30 January 2016, Sweetcrude, Abuja — The Nigerian Content Development and Monitoring Board, NCDMB, said it has initiated steps to fashion out strategies that will protect local capacities that had been developed by oil and gas service companies over the past five years of implementing the Nigerian Content Act.
The Executive Secretary of the Board, Mr. Denzil Kentebe stated this recently at the event marking the load out and sail away of the Sonam non-associated gas wellhead platform, NWP, topside held at the Nigerdock yard in Snake Island, Lagos.
The topside is for the Chevron/Nigerian National Petroleum Corporation’s Domestic Supply Obligation, DSO, gas project.
While celebrating the feat recorded by Nigerdock in fabricating the topside which is the largest ever made in Nigeria, weighing about 2,700 tons, the Executive Secretary stressed the need to ensure that such achievements are sustained and the gains recorded over the years are not eroded as a result of the crash in oil prices and cut back on projects.
He stated that “while we celebrate these feats, we are mindful of the current economic environment, lull in business and threat to these capacities.”
Kentebe explained that the new strategies will require all stakeholders of the industry to work together to see that new projects come out to sustain jobs and capacity in Nigerian facilities.
He added that the Federal Government was already taking steps to bring all stakeholders to the table to work out solutions to the challenge.
The Executive Secretary hailed the commitment of Nigerdock to the development of Nigerian Content, recalling that the company had recorded many firsts on several projects, including modules fabricated on USAN and Ofon for Total, Abang and Itut topsides for ExxonMobil and Meren and Sonam topsides for Chevron.

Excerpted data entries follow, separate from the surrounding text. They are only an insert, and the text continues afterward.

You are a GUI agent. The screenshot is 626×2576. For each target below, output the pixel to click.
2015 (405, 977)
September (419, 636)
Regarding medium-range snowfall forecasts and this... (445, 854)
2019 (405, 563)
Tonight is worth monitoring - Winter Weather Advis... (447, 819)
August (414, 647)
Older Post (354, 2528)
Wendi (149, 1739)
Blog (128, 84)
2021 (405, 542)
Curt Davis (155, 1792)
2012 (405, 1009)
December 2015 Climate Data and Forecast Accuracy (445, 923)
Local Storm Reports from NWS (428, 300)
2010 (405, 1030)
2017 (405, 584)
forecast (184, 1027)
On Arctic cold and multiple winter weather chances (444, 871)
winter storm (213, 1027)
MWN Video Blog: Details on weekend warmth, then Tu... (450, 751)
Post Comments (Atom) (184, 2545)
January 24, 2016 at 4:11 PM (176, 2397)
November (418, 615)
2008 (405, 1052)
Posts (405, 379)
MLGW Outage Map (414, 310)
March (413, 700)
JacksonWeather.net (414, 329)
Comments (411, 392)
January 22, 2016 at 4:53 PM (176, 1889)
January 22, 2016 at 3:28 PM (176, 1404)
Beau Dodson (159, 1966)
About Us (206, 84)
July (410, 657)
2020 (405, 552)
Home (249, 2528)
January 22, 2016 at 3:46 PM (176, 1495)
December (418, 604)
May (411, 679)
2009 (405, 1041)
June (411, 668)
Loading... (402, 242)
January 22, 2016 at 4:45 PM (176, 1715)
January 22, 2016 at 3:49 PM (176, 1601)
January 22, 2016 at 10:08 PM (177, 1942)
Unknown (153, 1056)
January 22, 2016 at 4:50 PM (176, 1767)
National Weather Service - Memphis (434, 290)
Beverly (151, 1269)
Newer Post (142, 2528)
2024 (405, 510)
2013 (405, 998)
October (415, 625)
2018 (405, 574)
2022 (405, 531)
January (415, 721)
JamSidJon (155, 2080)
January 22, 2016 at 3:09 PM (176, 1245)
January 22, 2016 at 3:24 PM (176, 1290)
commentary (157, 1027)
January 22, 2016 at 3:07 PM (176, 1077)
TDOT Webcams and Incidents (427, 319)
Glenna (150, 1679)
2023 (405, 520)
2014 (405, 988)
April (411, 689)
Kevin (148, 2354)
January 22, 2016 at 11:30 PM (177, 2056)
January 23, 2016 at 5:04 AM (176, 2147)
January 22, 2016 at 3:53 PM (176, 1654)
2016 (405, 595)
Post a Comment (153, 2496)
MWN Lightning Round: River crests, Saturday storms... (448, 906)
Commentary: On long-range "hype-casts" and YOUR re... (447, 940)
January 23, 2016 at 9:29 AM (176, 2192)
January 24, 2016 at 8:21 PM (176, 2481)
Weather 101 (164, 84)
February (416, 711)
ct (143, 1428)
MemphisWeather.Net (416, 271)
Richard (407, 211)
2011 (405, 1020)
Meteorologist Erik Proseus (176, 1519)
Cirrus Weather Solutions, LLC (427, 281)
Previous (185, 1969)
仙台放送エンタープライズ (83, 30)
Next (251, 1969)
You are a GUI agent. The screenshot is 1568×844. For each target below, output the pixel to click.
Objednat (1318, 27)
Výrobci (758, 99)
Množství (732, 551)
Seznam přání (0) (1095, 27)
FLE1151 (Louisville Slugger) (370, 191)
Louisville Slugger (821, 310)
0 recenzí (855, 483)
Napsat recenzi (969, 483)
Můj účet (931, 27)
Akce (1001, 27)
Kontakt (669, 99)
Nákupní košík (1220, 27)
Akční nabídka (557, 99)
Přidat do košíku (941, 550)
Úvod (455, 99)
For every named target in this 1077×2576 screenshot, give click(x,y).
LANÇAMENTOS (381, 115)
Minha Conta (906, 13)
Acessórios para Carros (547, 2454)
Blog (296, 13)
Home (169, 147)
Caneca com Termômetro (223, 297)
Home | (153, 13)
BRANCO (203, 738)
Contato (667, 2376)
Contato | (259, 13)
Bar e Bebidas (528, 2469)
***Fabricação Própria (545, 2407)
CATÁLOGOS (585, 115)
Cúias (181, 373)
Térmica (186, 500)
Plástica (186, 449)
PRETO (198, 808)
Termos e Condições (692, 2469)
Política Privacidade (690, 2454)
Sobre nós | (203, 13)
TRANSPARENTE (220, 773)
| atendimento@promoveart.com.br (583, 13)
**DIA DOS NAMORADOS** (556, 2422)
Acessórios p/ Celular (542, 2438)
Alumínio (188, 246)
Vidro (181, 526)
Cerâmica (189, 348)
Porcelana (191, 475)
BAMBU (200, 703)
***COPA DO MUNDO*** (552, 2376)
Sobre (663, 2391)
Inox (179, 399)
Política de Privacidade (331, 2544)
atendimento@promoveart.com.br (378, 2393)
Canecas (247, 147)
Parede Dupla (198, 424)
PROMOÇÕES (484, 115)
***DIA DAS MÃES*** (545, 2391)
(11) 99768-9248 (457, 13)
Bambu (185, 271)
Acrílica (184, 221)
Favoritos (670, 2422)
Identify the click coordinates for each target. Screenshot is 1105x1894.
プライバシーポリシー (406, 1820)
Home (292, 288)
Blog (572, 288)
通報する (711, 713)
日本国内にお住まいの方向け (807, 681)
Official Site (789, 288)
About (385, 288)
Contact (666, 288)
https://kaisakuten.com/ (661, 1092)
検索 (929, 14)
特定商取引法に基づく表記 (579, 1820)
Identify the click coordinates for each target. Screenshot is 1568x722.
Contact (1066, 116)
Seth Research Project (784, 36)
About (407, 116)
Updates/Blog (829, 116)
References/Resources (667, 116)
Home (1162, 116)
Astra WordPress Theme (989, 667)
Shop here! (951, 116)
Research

He remarked that “the capacity has not only been sustained but increased over time. Thousands of Nigerians have continued to be employed and trained. Nigerian suppliers have also been built up on the back of these projects and activities.”
An example is Wellmann Nigeria Limited which has developed the capacity to load out heavy fabricated modules by investing in the acquisition and operation of Self Propelled Modular Trailers (SPMTs), he said.
The Executive Secretary challenged other service providers to take a cue from Nigerdock and deliver quality and efficient service when given the opportunity, noting that every stakeholder has a part to play in making Nigerian Content work.
In his speech, Chairman of Nigerdock, Mr. Anwar Jamarkani disclosed that there has been a dramatic increase in the capability of indigenous companies since the signing of the Nigerian Content Act in 2010. He asserted that “many companies in Nigeria were inspired by the bold steps taken by Nigerdock and the Jagal Group.”
Jamarkani said the company was ready to take on more ambitious projects, stressing that Nigeria must domesticate its work in-country to be able to develop, build it future and train its youths. He lamented that the lull in industry activities had taken a toll on the company, noting that it does not have job orders ahead of six months, a situation that is threatening the job security of the company’s 1000 employees.
He charged regulators and operators in the industry to come up with initiatives to ensure that the enormous infrastructural and human capacity built up in the company and other service companies are not lost. “We are national assets and we are committed to the success of this government; we want more from Nigerian Content and we have to keep the engines of our companies running,” he added.